Энди Уорхол. «Братья Маркс»© Collection of the Blavatnik Family. Photograph courtesy of Ronald Feldman Fine Arts, New York
Начнем с того, что увольнение Селивановой было всего лишь эпизодом в бесконечной текучке кадров, происходящей внутри музея. Только исполнительных директоров за неполные два года существования сменилось четверо, не считая директора по развитию Натальи Фишман (в период стройки директором была Стелла Аминова, затем Саймон Хьюд, задержавшийся там на месяц, и Леонид Агрон, работавший чуть меньше года, сейчас директором является Елена Проничева). Поменялось несколько пиар-команд. Несколько дизайнеров. Минимум два руководителя Детского центра. Менеджер спецпроектов. Пресс-секретарь. Руководитель Центра толерантности менялся дважды: сначала им была Анна Макарчук, ее уволили вместе с командой, несколько месяцев центром руководила Александра Лозинская, ее также уволили вместе с командой и снова вернули Анну Макарчук. Несменяемыми остаются только генеральный директор и основатель музея Александр Борода, Исследовательский отдел (самое спокойное, сосредоточенное и правоверное подразделение музея) и глава Выставочного отдела Мария Насимова. Процесс избавления от старых сотрудников и найма новых облегчается тем, что большинство из тех, кто работает в музее, работают на срочных договорах, заключенных на срок от трех до шести месяцев. В случае любых разногласий или недовольства со стороны работодателя контракт немедленно расторгают — выходного пособия по нему не положено. И хотя людей увольняли целыми отделами, никому не приходило в голову делать конфликт публичным, поскольку система выплат устроена так, что работник попадает в безвыходную ситуацию: он должен выбирать между деньгами и исполнением условий официального договора.
Молодая институция развивается и пожирает своих детей. Так это объясняет бывший исполнительный директор музея Леонид Агрон, который также потерял свою работу: «Сменяемость людей — это нормально: ведь музей — это огромная новая организация, она быстро развивается, перед ней стоят серьезные вызовы, и зачастую не все привлекавшиеся люди были готовы к тем задачам, а главное, к тем скоростям, которые ставились».
Обычным мерилом в гонке за эффективностью городской культурной институции является соотношение затрат на содержание и посещаемости. Но если пользоваться этим критерием, увольнение Александры Селивановой и роспуск Центра авангарда действительно были бы необъяснимы: по словам того же Агрона, «все, что было связано с текучкой кадров, было направлено на увеличение посещаемости, и это событие (увольнение Селивановой. — А.Н.) не вписывается в эту канву, но не стоит забывать, что руководству музея иногда приходится пересматривать свои задачи в оперативном режиме». Остается только выяснить, каковы эти задачи.

--------

[Что сделать]:
a. Сколько исполнительных директоров сменилось в музее за неполные два года, согласно отрывку о текучке кадров?
b. Продолжите отрывок о текучке кадров в музее, начав сразу после его последнего предложения.

[Фрагмент данных]:

--------

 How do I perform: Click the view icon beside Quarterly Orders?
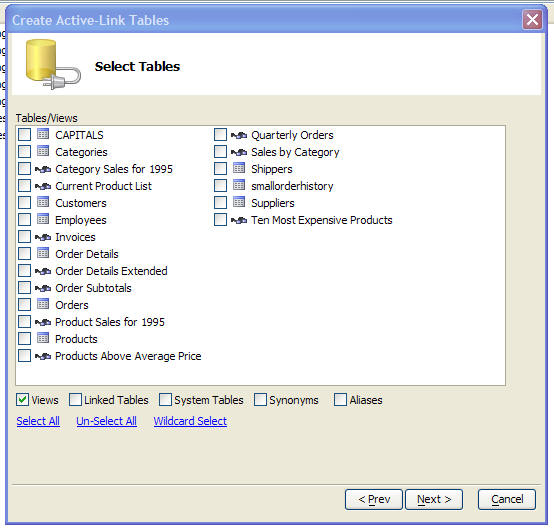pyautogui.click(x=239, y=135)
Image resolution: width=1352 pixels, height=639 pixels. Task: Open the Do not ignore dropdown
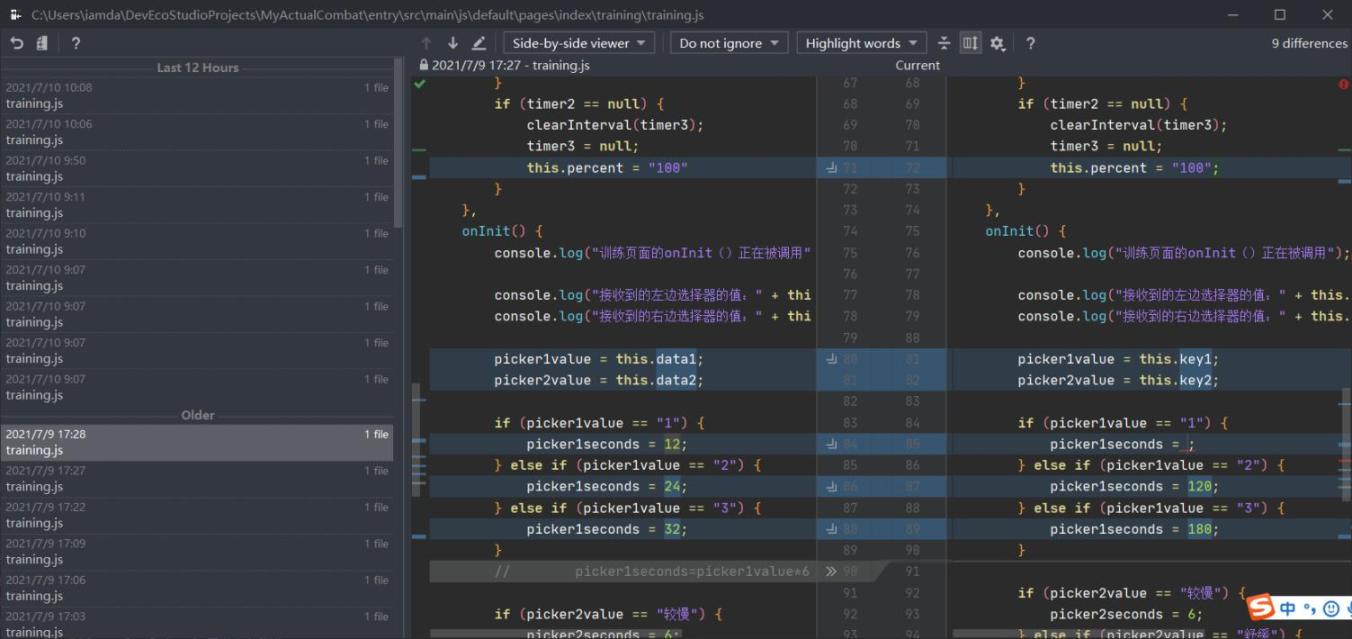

--------

[Ответы по порядку]:
a. Четверо.

b.
Действительно, выставка об авиации и лекционный цикл по философии искусства Андрея Великанова были даже «слишком посещаемы». Но все дело в том, что музей не работает целиком в той урбанистической логике, в которой работают Музей Москвы, Музей Булгакова, ВДНХ и прочие учреждения «капковского ренессанса». Конечно, в Еврейском музее есть кафе, но на самом деле он не предназначен для фланирующего потребления пищи и культуры, расцветшего вместе с новой урбанистикой. Можно сказать, что в этот урбанистически-неолиберальный уровень, поддержание которого обеспечивается анонсами выставок в массовых изданиях, музей включен только одним своим подразделением, а именно Выставочным отделом. Сменяемые выставки — это то, что происходит на городском уровне. Но и тут речь идет скорее не о реальной аудитории, которая росла вокруг Центра авангарда, а о картинке с вернисажа в СМИ и о выходных фланерах. Тем не менее руководитель Выставочного отдела остается несменяемым, и значит, посещаемость на уровне города — вовсе не главный критерий оценки его работы. К тому же отчитываться о посещаемости частный музей может разве перед самим собой или попечительским советом, а о том, чтобы окупить эту грандиозную махину, речи не идет.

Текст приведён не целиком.